Les outils de gestion technique des bâtiments (GTB) existent depuis plus de trente ans. Trois décennies marquées à la fois par des évolutions dans les usages des environnements tertiaires et par les progrès du numérique et de l’intelligence artificielle.

Après une première génération axée sur la surveillance des équipements, puis une deuxième intégrant également des fonctions de pilotage, la GTB est aujourd’hui entrée dans une troisième séquence, où le management des bâtiments s’opère depuis des postes de contrôle distants via le Web.

Et demain ? « Les plateformes en place vont se connecter à une multitude de logiciels et applications digitales conçus par les start-up les plus innovantes. Ce qui va sans conteste démultiplier la précision et la qualité de la GTB », avance Pierre Blanchet, responsable innovation du réseau tertiaire de VINCI Energies.

Longtemps associée à des fonctions technico-mécaniques et, de ce fait, reléguée aux sous-sols des bâtiments, la GTB s’affiche désormais au grand jour comme une dimension de plus en plus digitalisée, à la fois hypercentralisée et pilotable à des échelles de plus en plus fines.

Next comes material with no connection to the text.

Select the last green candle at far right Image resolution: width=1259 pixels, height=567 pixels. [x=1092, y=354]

Algorithmes et prédictivité

Une montée en technologie et en gamme qui va bouleverser le paysage et ses frontières, en faisant cohabiter, challenger et collaborer sur un même marché des acteurs venus d’horizons divers : opérateurs techniques traditionnels du bâtiment bien sûr, mais aussi jeunes pousses et énergéticiens, tous embarqués dans l’innovation logicielle et la recherche algorithmique.

« Dans deux ou trois ans, nous pourrons anticiper les aléas extérieurs aux bâtiments pour offrir à leurs occupants un confort d’usage inédit. »

« La GTB est vouée à devenir à la fois de plus en plus complexe et de plus en plus indispensable au confort, à l’exploitation, à la sobriété énergétique et à la connexion des bâtiments », confirme Pierre Blanchet.

Un exemple avec la prédictivité en matière d’inertie des bâtiments face aux données météo. Quand les échelles de modularité étaient quasi annuelles il y a trente ans, hebdomadaires il y a dix ans, les outils les plus modernes permettent aujourd’hui de réagir… dans la minute. « Dans deux ou trois ans, nous pourrons anticiper les aléas extérieurs aux bâtiments pour offrir à leurs occupants un confort d’usage inédit », avance Pierre Blanchet.